To Soros' practiced eye, this imbalance was clearly unsustainable and would eventually force the UK to devalue its currency to reflect the fact that it was living beyond its means and printing way too many pounds. Soros placed a big bet against the pound and sat back while the fundamentals won out. When Britain gave in and devalued, Soros made a billion dollars and became a household name.
Ever since, currency traders have dreamed of such conjunctions of government mismanagement and central bank cluelessness, hoping for their own Soros-level killings. But during the past couple of decades such sure things have been rare because currencies have floated more or less freely, which prevented huge imbalances from building up.
Now, however, thanks to the mess that is the eurozone and several other countries' ill-advised dollar pegs, the world is once again a target-rich environment for speculators. The Swiss, for instance, have been going a little crazy trying to decide whether and/or how to peg the franc to the euro. And China, which runs a loose peg to the dollar, is looking like it might have to adjust its thinking in the not too distant future.
But right now the juiciest target is Denmark. A generally well-run country, it finds itself on the wrong side of the currency war, with the European Central Bank actively devaluing the euro against which the Danish krone is pegged. Capital has been flowing into Danish bonds seeking the relative safety of low inflation and stable state finances, which is pushing up the value of the krone. Maintaining the peg thus requires the Danes to create a lot of new kroner and use them to buy euros.

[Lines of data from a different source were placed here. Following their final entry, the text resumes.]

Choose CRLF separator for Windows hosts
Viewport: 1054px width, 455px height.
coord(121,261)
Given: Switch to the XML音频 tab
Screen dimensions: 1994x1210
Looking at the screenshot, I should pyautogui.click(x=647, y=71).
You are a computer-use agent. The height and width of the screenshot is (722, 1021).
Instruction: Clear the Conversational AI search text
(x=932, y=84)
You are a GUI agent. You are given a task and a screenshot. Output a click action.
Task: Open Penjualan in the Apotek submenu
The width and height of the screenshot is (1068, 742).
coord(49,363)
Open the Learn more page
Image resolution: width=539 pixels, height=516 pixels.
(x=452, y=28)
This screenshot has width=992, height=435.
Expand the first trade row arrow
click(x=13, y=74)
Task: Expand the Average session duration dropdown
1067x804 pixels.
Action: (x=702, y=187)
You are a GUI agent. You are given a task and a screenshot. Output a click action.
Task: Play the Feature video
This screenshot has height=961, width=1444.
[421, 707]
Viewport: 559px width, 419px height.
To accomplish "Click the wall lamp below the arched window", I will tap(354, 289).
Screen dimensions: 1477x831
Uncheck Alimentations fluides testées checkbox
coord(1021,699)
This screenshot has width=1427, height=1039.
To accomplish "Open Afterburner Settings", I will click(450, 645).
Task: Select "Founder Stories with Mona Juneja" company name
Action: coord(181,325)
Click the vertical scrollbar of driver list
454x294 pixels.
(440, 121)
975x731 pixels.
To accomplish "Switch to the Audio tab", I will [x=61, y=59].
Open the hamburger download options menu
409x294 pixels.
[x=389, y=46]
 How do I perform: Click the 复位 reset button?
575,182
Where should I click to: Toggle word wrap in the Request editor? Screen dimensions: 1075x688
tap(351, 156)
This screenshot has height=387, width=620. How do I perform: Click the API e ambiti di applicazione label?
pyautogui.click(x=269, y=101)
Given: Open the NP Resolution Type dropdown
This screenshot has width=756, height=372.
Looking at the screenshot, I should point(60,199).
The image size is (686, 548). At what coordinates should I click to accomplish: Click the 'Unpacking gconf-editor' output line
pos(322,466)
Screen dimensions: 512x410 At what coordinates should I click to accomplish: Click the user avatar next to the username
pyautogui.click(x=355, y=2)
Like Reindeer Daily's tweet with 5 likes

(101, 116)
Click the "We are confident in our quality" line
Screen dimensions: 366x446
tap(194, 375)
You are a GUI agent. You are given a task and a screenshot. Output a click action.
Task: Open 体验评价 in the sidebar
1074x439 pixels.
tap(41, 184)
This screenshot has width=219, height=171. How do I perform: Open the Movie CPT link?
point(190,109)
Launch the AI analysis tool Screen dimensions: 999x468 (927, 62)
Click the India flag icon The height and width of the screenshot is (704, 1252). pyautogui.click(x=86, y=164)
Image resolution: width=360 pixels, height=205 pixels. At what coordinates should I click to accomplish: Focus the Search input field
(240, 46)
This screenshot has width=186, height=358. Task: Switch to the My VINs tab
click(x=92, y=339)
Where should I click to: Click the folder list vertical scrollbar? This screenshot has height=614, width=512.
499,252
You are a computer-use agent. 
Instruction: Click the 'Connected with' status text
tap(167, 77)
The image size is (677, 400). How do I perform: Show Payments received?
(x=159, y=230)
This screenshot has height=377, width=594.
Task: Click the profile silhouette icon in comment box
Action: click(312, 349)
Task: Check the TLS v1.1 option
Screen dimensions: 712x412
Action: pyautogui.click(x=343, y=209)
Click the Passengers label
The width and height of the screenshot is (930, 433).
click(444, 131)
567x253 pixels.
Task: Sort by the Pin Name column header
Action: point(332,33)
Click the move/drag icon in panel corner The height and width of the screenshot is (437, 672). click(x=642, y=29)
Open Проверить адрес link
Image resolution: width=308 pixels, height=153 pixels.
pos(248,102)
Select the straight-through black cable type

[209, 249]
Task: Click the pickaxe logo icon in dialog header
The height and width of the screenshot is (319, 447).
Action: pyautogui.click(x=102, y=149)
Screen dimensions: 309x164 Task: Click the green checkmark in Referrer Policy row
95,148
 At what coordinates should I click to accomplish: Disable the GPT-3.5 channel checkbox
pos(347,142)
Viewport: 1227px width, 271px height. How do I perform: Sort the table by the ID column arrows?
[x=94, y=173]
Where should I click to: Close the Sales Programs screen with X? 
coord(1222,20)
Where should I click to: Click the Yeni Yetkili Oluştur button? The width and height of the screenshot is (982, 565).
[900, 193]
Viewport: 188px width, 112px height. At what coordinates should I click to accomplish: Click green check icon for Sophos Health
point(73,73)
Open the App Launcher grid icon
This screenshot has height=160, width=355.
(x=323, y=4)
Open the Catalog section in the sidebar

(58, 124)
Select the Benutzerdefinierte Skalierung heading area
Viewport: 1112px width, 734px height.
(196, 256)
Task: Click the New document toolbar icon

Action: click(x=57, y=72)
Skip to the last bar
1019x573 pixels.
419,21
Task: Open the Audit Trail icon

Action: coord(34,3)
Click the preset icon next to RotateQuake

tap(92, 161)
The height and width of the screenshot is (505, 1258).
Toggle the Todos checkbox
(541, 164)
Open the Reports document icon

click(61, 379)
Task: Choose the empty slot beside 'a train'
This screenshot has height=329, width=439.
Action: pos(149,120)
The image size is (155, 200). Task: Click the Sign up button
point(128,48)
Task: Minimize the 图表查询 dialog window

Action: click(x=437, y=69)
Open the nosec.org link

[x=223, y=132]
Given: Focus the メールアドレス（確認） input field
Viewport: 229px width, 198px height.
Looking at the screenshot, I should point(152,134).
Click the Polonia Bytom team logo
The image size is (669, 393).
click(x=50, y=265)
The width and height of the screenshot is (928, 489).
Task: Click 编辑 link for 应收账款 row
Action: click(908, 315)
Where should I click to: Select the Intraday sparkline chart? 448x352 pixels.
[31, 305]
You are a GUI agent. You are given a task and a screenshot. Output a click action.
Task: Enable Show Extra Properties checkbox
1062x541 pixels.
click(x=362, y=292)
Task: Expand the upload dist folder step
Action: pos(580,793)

A soaring supply of national currency is inherently inflationary and destabilizing, which is the opposite of "well-run". So just as the Swiss did last year, the Danes are both promising to maintain the peg and stressing out over the cost of doing so. Now the speculators smell blood:
SEB AB, the largest Nordic currency trader, says capital flows into AAA-rated Denmark forced the central bank to dump about $4.6 billion in kroner in the first three days of February alone, almost a third the record amount it sold in all of January. Nordea Bank AB, Scandinavia's biggest lender, says Denmark will need to deliver another 25 basis-point cut to fight back demand for kroner, bringing the benchmark deposit rate to minus 1 percent.
"The pressure on the krone hasn't eased yet," Jens Naervig Pedersen, an economist at Danske Bank A/S in Copenhagen, said by phone. "We can see from the forward rates that the market views the current upward pressure on the krone as the greatest ever."
Governor Lars Rohde addressed speculators last week in what he characterized as a verbal intervention to persuade them he won't let the krone's peg to the euro collapse. Such a scenario is "unthinkable" and the central bank will do "whatever it takes" to avoid it, he said after delivering a fourth rate cut in less than three weeks.
Denmark's largest institutional investor, ATP, sent a clear message of trust in the peg the same day, revealing it hasn't bothered to hedge its $110 billion in assets against the possibility that the nation's currency regime might break.
Make no mistake, the Danes are the victims here. They're behaving the way a country should behave, with an eye to long term stability. But the rest of the world -- the eurozone in particular -- is so indebted that its only choice is to inflate or die.
Which leaves solid countries like Denmark and Switzerland with a similar choice: inflate and throw decades of prudent management out the window, or watch their currencies soar against those of a profligate world, causing their export sectors to go extinct and their economies to slip into Depression.
The speculators, meanwhile, are not the villains in this story. They're just pointing out the truth with their capital. And their honesty will be rewarded very soon.